It may come as a surprise that the company with the tiny market share in workstation CPUs and GPUs is largely responsible for today’s high-performance, low-cost workstations.
By Alex Herrera
The beauty of semiconductor-driven industries is that prices always come down. Every successive generation of silicon process packs in more transistors than the previous generation, meaning the next revision of some solid-state device will perform a lot better for the same price, or cost a lot less for the same functionality. Or more often, the next generation sits somewhere in the middle, delivering better performance while at the same time demanding a little less coin.
And with this particular law of technology, everyone shares in the love. Because the beauty is not only in the eye of the customer—who is now well accustomed to always getting more out of his next purchase for less money than he shelled out for the last—but in the eye of the manufacturer as well. For the same reason customers get more for less, products reach obsolescence more quickly. Replacement cycles shorten and growth-oriented suppliers get to crank out generation after generation of products, gobbled up by consumers eager for the latest and greatest. Anyone who’s witnessed their shiny new $500 smartphone out-performed by a cheaper model a few months or even a few weeks later, knows full well the urge to upgrade that is fueled by the semiconductor industry.

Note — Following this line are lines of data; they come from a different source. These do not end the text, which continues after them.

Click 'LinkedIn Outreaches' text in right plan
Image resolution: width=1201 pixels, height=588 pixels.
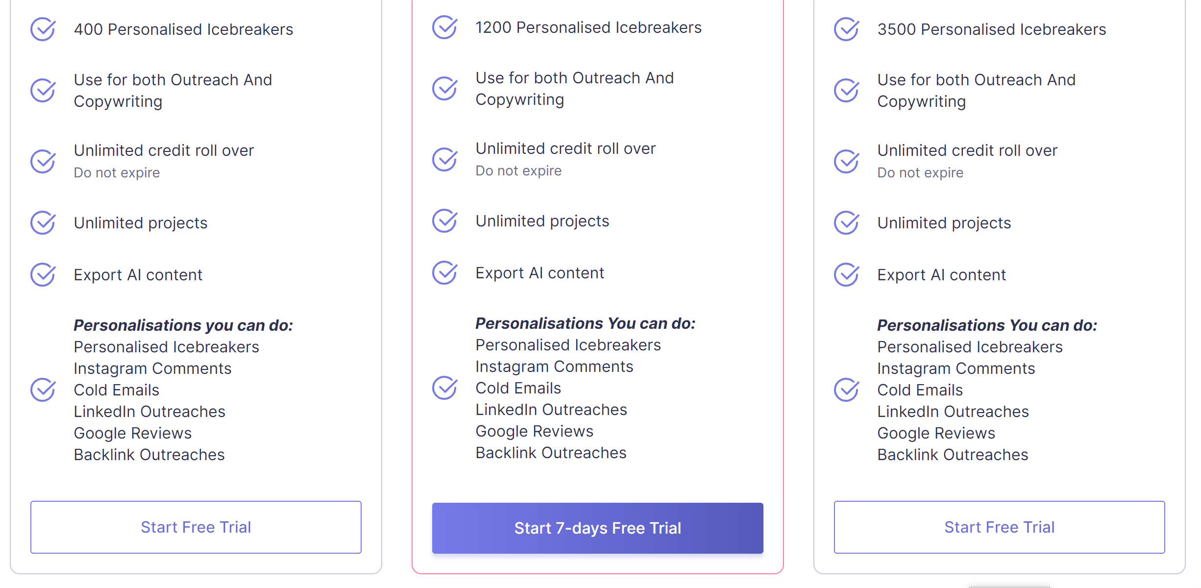953,412
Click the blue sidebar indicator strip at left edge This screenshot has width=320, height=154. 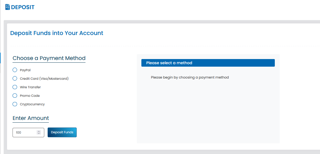pos(0,58)
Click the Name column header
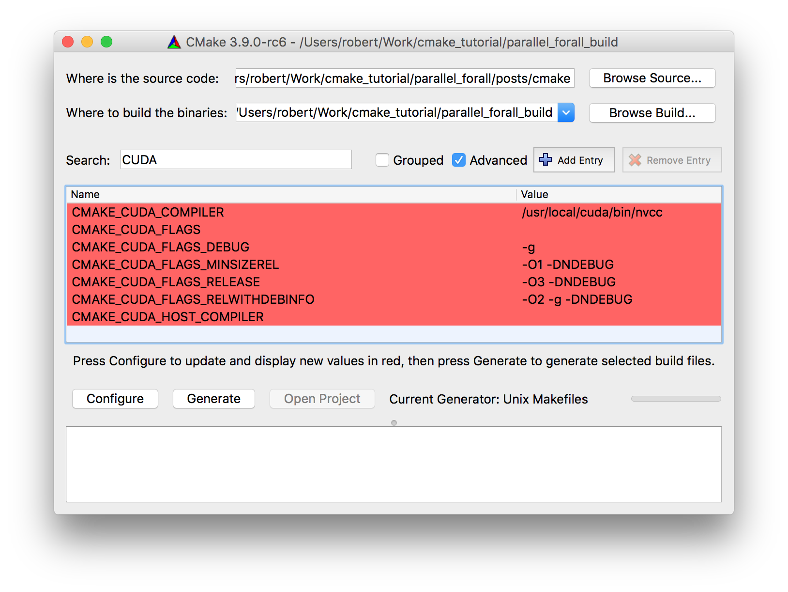Viewport: 788px width, 592px height. click(86, 194)
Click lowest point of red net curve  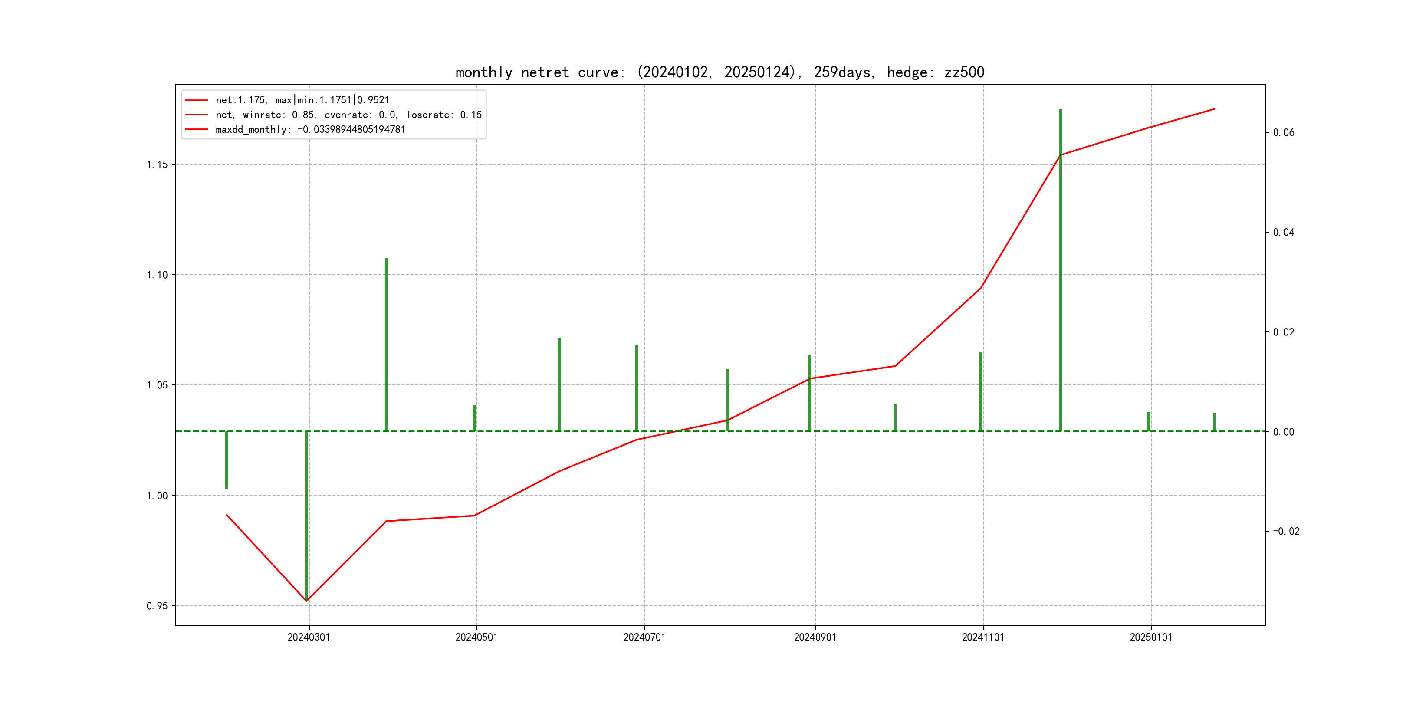pos(306,601)
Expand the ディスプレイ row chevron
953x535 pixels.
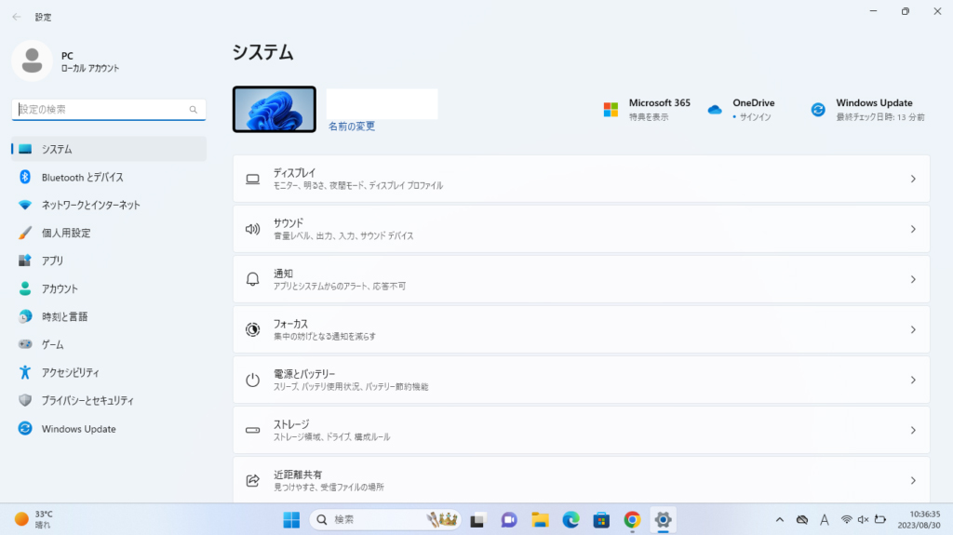coord(913,179)
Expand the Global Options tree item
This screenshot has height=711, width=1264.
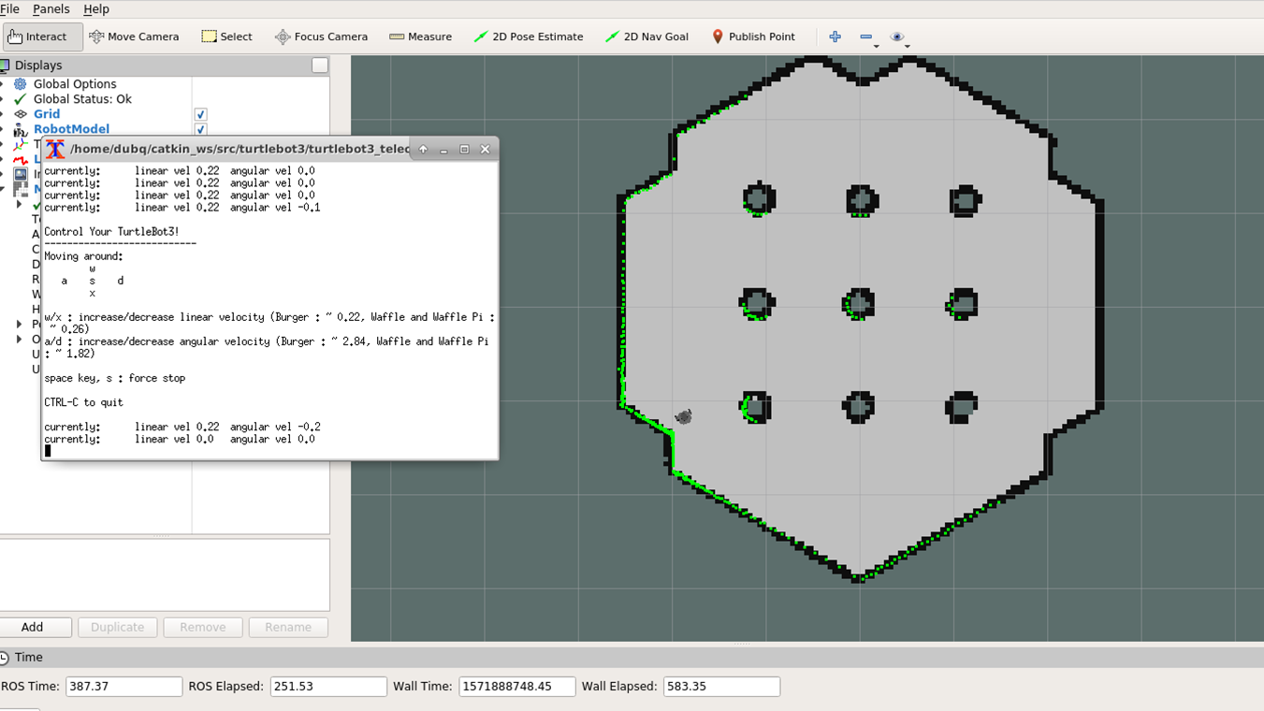[7, 83]
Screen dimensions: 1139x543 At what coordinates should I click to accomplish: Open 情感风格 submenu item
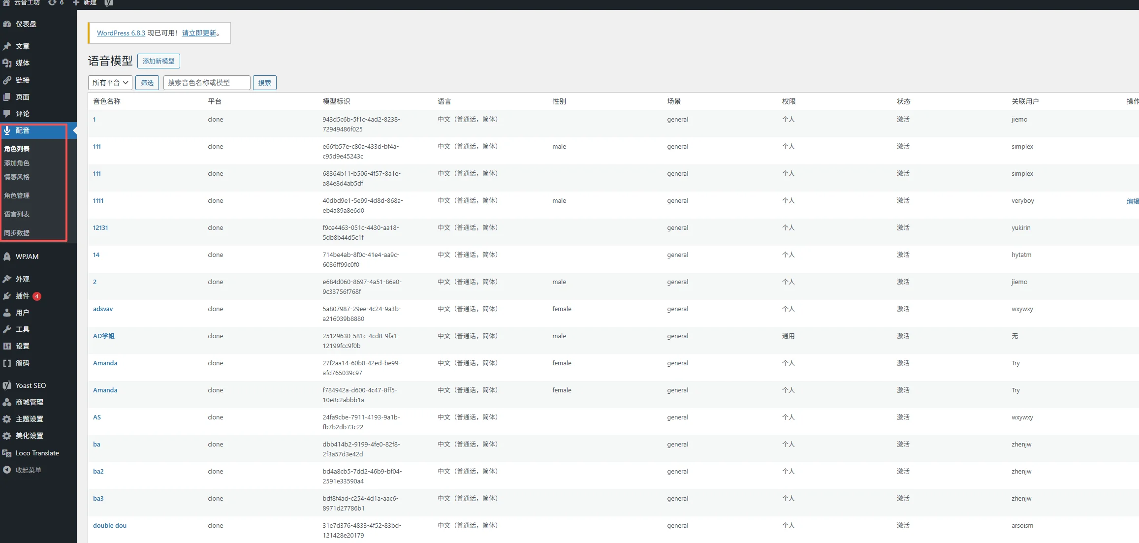[x=17, y=177]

Of course, extolling the benefits of the continual advancements in silicon technology to workstation-wielding CAD and DCC professionals is like preaching to the choir. Few other industries have seen the benefits of mass-produced, economy-of-scale semiconductor components lead to as dramatic an increase capability and decrease in price tags. But today, workstation-class buyers are arguably in the best position they’ve ever been, to not only exploit the benefits of the latest round of new hardware but also profit from very aggressive pricing spurred by competitive pressure among silicon suppliers.
Fractional market share is not the point
There’s one supplier in particular that can take a good chunk of the credit in recent years, and the name might surprise: AMD. Yes, the volume of its FirePro professional GPU business, inherited in the ATI purchase back in 2006, still pales in comparison to dominant Nvidia (83.0% to 16.1%, respectively). And in 2011, it’s shipping a mere fraction of a percentage point of the CPUs that end up in workstations. But the company remains a force driving the tremendous price/performance today’s CAD and DCC professionals see shopping for hardware today.
In the quarters immediately following the ATI acquisition, AMD’s presence in professional graphics slumped considerably, as the latter struggled to assimilate the former. Unable to mount a credible threat to Nvidia, by mid-2008 AMD’s presence in the professional graphics market had sunk to a low of 8.6%. But just as it bottomed, the graphics arm appeared to once again be hitting its stride with a well-engineered new GPU, the RV770, which spawned more competitive FirePro products, especially when it came to price/performance. AMD re-captured some market attention, parlaying that rebound to a stronger position with last year’s Evergreen generation, one that shined a bit brighter in the context of rival Nvidia’s delays with Fermi.
AMD’s fortunes in the market grew, and by the fourth quarter of 2010, FirePro was back up to 16.1% share. Though still trailing Nvidia by a huge margin, AMD’s resurgence had begun to put more pressure on market leader Nvidia, enough to push the prices for Quadro hardware down, particularly high-end models in and around $1,000.
Now on the CPU side of things, a first glance of recent market data might lead to the opposite conclusion about AMD’s influence. With Intel commanding nearly 100% of workstation platforms shipping today, the signs of a competitive market might seem hard to find. But just a few years ago, workstation platform leader Intel was under the gun—particularly in mid-range and above, dual-socket configurations for servers and workstations—from AMD with its upstart Opteron processor and DirectConnect architecture. Since then, Intel has not only regained share from AMD in servers, Intel now virtually owns the OEM workstation platforms, while AMD is essentially out of the market.
But we have to remember that without Opteron lighting a fire under Intel, we probably never would have seen the competitive generations of platforms since produced by Intel.
Without DirectConnect, Intel might still be wed to its old front-side bus architecture, rather than the superior (and extremely DirectConnect-ish) integrated memory controller that started with Nehalem back in 2008. No question, AMD might not have much to show for it in the workstation market today, but its push in the last decade yielded big benefits for the workstation-buying masses.
Fair market competition has always meant a win-win for customers, but today the premise holds especially true for CAD and DCC professionals. The hardware is far faster, far more energy efficient, and prices are dropping quicker than they have in the past. To those who sing the praises of a free-market economy, the trend is no surprise. Even in two segments so dominated by a single vendor, like workstation-caliber CPUs and GPUs, injecting a viable competitor in the mix will always yield benefits to the consumer, either by presenting new buying options or simply by keeping the top dog on his toes. So get your wallet out —there’s never been a better time to shop for a new workstation or professional graphics card to boost your productivity.
Alex Herrera is an analyst for Jon Peddie Research.